Your objective: Starting at the line with "This screenshot has width=939, height=1024.", copy each line through the last one below exactly as written, without any pictures.

Stored data
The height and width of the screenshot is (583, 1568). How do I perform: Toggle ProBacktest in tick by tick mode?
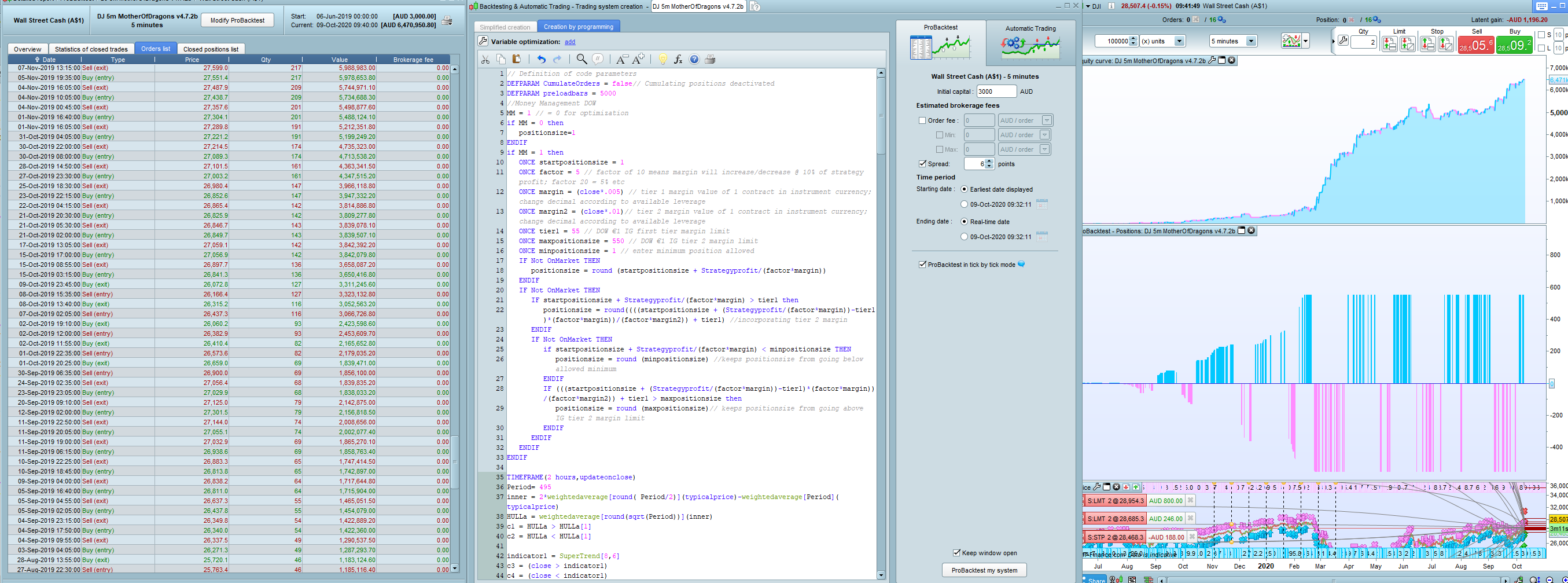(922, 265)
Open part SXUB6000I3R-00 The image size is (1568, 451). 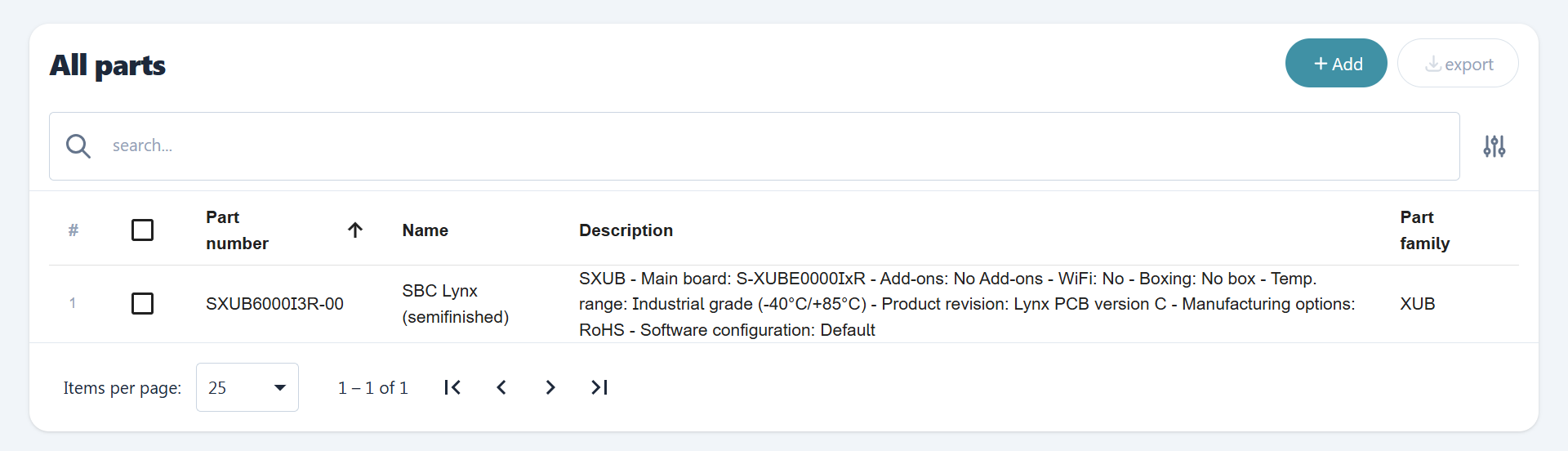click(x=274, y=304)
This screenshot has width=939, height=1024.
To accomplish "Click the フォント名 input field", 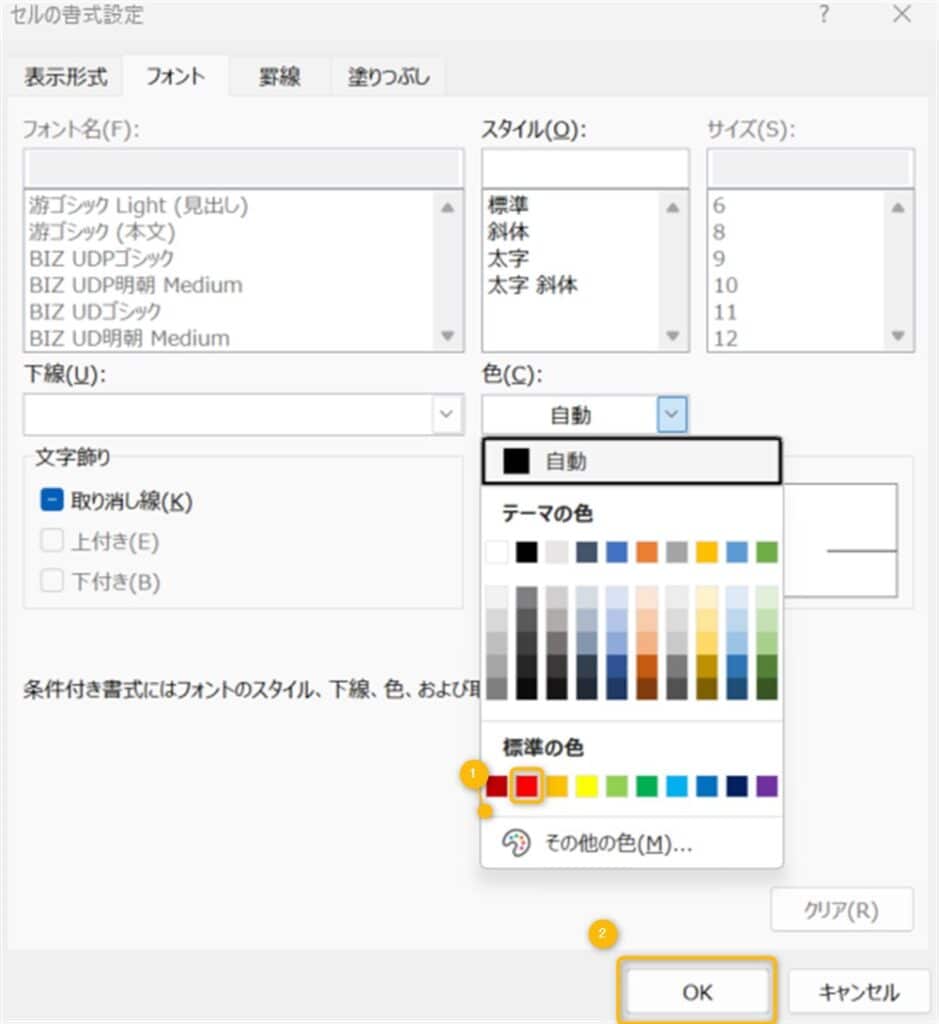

Answer area:
This screenshot has width=939, height=1024.
To accomplish "Click the フォント名 input field", 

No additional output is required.